You can type in URLs, and it launches them in the default browser. It includes the Ctrl+Enter shortcut, so “google” + Ctrl+Enter launches “”, just like in Firefox and IE. You can type in file paths, and it helps you with tab completion.

You define “magic words”, short names for applications, so “mail” launches Outlook, “ffox” for Firefox, etc. But long, descriptive magic words are no problem, because it auto-completes them for you. I can launch “editor_programmers_notepad” with only “ed”.

Magic words can take parameters too. Here, the magic word “release” opens explorer to a network share where my team stores release information, each release in its own folder. The magic word uses the release name to create the path, and launches explorer.

SlickRun can export and import its list of magic words, which is great, because I move between three computers regularly. If you’re curious, you can import my magic words.

SlickRun comes with Jot, which is a pop-up notepad for short-term notes. It’s kind of strange, coupling this with a launcher. I never really use it, but if you have a use for it, it’s there.

I’ve used SlickRun for about a year, and at this point, I don’t think I could live without a launcher. I’m thinking of trying Launchy, which looks very promising.


StExBar is an add-in for Windows Explorer that I found on the wiki for The Productive Programmer. It creates hot-key shortcuts for common actions: Ctrl+Shift+N creates a new folder, Ctrl+M opens a command prompt in the current folder, Ctrl+Shift+C copies the full paths of selected files, Ctrl+Shift+R renames files in the current folder with regular expressions. This is really nice — it shows the current file name on the left, and the new on the right, based on the pattern you typed in. You know exactly how the rename will work before you run it.

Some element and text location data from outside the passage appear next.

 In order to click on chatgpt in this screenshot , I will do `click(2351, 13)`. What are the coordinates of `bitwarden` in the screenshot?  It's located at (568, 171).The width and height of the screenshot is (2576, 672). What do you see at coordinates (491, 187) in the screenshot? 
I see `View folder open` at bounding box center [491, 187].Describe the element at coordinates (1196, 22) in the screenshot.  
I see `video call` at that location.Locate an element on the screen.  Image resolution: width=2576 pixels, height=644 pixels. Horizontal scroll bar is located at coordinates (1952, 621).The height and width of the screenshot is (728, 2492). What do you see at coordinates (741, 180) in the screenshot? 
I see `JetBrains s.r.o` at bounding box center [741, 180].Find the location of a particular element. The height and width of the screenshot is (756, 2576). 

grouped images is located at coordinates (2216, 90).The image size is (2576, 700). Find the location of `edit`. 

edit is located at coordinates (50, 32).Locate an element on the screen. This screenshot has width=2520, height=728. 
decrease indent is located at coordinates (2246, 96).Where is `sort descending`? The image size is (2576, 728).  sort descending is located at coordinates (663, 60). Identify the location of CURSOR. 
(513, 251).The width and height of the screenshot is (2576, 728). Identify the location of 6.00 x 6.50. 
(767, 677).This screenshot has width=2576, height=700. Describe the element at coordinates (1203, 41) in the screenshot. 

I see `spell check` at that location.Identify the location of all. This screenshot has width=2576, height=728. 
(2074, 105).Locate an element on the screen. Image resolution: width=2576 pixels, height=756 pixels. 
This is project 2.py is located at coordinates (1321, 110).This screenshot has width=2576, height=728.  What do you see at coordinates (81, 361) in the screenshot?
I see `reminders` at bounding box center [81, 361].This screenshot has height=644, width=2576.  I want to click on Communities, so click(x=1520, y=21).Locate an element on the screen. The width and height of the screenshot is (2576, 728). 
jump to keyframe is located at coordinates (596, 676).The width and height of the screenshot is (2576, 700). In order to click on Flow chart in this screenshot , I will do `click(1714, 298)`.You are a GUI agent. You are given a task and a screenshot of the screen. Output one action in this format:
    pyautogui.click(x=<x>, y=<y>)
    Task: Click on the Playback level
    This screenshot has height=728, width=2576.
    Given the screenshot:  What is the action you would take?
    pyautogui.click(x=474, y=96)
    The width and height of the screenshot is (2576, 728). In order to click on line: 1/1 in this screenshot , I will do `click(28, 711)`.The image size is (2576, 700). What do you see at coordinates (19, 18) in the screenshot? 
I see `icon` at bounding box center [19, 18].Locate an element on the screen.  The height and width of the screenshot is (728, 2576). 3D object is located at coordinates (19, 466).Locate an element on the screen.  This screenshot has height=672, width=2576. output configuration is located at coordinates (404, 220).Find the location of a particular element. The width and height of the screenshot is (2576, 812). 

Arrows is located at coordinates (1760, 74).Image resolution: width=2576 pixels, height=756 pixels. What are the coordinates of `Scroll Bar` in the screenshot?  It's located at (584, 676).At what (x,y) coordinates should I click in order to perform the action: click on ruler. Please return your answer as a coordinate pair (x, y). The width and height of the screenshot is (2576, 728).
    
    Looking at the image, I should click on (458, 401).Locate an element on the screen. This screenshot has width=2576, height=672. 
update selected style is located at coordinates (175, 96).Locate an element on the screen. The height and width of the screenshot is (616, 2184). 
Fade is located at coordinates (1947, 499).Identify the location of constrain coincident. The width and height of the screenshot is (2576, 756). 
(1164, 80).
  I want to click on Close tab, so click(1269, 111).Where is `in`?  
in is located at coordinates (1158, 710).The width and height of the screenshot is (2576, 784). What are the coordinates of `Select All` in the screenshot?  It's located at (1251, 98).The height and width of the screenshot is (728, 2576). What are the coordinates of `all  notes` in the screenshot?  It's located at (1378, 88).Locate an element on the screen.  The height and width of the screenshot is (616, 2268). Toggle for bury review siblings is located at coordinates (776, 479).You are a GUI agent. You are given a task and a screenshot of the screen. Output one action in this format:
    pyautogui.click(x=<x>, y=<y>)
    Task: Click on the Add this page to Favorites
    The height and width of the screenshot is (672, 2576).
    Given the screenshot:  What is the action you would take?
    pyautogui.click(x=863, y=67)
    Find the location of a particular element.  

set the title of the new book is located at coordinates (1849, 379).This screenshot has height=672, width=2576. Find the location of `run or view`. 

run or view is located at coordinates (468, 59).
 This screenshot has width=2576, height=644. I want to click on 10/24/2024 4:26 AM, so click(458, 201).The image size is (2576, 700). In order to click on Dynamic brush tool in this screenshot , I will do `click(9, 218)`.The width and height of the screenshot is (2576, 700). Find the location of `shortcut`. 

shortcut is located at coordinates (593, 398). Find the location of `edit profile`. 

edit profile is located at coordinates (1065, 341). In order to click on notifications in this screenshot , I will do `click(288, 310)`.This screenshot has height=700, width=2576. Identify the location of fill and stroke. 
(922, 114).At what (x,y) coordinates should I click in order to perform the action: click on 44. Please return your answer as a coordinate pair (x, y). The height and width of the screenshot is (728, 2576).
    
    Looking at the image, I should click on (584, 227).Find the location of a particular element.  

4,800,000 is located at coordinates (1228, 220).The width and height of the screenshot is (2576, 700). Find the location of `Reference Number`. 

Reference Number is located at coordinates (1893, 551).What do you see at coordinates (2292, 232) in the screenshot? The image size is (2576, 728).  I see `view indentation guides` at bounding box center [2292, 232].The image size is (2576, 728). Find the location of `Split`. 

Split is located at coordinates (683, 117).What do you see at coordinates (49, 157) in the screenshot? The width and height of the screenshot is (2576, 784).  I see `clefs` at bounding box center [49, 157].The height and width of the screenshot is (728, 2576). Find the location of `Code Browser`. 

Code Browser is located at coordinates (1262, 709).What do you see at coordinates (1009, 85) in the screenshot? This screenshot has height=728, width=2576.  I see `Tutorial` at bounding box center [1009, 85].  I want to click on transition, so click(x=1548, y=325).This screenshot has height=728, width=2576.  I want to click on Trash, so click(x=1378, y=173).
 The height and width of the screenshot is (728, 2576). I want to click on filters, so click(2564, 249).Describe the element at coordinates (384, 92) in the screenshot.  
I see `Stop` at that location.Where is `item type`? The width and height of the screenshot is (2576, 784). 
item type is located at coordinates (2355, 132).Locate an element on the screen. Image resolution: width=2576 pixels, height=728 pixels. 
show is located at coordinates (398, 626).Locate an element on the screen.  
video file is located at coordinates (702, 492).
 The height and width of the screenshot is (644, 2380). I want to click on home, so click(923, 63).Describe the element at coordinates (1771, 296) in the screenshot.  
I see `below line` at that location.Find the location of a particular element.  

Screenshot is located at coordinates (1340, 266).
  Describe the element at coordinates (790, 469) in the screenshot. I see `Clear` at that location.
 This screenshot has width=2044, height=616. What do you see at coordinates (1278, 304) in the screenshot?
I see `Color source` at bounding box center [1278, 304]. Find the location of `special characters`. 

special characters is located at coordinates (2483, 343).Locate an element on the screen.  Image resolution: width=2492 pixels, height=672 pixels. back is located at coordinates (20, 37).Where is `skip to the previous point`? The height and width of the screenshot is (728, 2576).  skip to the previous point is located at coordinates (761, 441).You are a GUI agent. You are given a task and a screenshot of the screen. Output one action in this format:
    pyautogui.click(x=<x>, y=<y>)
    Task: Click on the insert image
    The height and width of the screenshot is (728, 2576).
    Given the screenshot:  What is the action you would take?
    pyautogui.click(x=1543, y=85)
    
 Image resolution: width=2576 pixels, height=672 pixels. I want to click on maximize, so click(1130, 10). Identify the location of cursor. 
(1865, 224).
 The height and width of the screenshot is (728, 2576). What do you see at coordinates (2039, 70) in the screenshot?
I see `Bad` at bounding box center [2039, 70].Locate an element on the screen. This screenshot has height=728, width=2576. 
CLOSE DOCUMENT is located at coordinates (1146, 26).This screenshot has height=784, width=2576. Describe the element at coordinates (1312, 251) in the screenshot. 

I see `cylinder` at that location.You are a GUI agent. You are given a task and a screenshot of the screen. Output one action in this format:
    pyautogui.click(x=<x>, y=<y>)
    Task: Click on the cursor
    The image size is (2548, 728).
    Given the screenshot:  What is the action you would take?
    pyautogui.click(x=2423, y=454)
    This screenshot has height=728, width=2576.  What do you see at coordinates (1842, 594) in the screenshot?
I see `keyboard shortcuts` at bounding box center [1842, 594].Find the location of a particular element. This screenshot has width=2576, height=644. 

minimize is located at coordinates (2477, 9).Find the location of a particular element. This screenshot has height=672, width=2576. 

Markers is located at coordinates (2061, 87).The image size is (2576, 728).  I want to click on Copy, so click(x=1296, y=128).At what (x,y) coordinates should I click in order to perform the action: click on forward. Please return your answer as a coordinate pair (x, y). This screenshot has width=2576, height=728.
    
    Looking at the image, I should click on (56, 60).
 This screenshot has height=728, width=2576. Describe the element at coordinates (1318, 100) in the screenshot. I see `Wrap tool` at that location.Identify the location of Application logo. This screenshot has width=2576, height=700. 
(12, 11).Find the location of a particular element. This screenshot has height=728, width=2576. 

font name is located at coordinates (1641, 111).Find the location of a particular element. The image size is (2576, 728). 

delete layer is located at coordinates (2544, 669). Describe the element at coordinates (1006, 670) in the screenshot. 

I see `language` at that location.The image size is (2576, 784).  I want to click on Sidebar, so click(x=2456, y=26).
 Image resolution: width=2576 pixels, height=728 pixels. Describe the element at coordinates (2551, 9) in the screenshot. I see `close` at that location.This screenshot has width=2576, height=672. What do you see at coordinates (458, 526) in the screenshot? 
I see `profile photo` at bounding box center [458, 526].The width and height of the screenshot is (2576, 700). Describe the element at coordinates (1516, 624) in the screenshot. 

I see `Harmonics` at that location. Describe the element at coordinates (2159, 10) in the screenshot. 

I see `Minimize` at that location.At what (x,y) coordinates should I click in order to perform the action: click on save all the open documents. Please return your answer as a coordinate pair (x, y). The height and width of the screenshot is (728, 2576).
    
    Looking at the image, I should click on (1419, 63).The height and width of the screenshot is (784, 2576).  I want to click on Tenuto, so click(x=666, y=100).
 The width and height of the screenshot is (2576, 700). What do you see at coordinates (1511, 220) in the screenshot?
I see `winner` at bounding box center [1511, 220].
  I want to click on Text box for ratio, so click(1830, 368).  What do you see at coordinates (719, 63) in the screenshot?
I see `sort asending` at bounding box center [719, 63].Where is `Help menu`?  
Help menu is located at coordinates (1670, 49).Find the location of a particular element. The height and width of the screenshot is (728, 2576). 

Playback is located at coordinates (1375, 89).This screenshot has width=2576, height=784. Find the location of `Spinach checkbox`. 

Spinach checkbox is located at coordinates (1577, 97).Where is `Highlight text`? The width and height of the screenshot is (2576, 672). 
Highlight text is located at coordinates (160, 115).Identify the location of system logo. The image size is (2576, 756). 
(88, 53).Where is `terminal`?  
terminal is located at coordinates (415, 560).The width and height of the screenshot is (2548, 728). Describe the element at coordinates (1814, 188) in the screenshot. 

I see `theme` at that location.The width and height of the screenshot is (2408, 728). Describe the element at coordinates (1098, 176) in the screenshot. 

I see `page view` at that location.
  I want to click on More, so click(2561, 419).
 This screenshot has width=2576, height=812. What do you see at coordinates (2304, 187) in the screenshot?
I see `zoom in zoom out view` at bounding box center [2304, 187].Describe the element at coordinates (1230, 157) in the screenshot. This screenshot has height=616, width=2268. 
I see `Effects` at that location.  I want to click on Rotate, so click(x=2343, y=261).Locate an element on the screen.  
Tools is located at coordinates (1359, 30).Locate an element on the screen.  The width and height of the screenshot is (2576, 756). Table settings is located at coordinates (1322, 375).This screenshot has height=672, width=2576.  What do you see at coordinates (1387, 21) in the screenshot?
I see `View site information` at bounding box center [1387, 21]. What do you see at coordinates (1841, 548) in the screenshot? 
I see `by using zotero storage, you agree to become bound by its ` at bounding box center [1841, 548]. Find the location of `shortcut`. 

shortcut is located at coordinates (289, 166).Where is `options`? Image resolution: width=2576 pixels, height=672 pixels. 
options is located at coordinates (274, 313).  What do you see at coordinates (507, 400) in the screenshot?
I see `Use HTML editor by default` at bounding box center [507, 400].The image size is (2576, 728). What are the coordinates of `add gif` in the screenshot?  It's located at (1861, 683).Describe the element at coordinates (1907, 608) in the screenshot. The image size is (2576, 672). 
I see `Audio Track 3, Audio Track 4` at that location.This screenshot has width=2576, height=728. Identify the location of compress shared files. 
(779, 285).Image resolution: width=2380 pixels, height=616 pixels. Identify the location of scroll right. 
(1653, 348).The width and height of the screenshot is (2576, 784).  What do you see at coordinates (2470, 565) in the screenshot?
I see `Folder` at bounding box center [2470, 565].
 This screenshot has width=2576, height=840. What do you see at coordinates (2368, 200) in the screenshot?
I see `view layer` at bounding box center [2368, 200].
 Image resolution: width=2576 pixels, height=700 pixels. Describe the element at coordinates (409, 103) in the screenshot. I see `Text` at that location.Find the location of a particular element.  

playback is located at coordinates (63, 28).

It also lets you define custom commands. So far, I have Ctrl+E opening the file for editing in Programmer’s Notepad, Shift+U running svn update on the selected items, and Ctrl+B opening a cygwin bash shell in the current folder.  UPDATE: I just added Ctrl+Shift+D for running a diff.

I just installed StExBar three days ago, so it’s not ingrained into my fingers yet, but I already missed it at home this weekend.  It fills a narrow spot, adding hotkeys to Explorer, but it does it really well.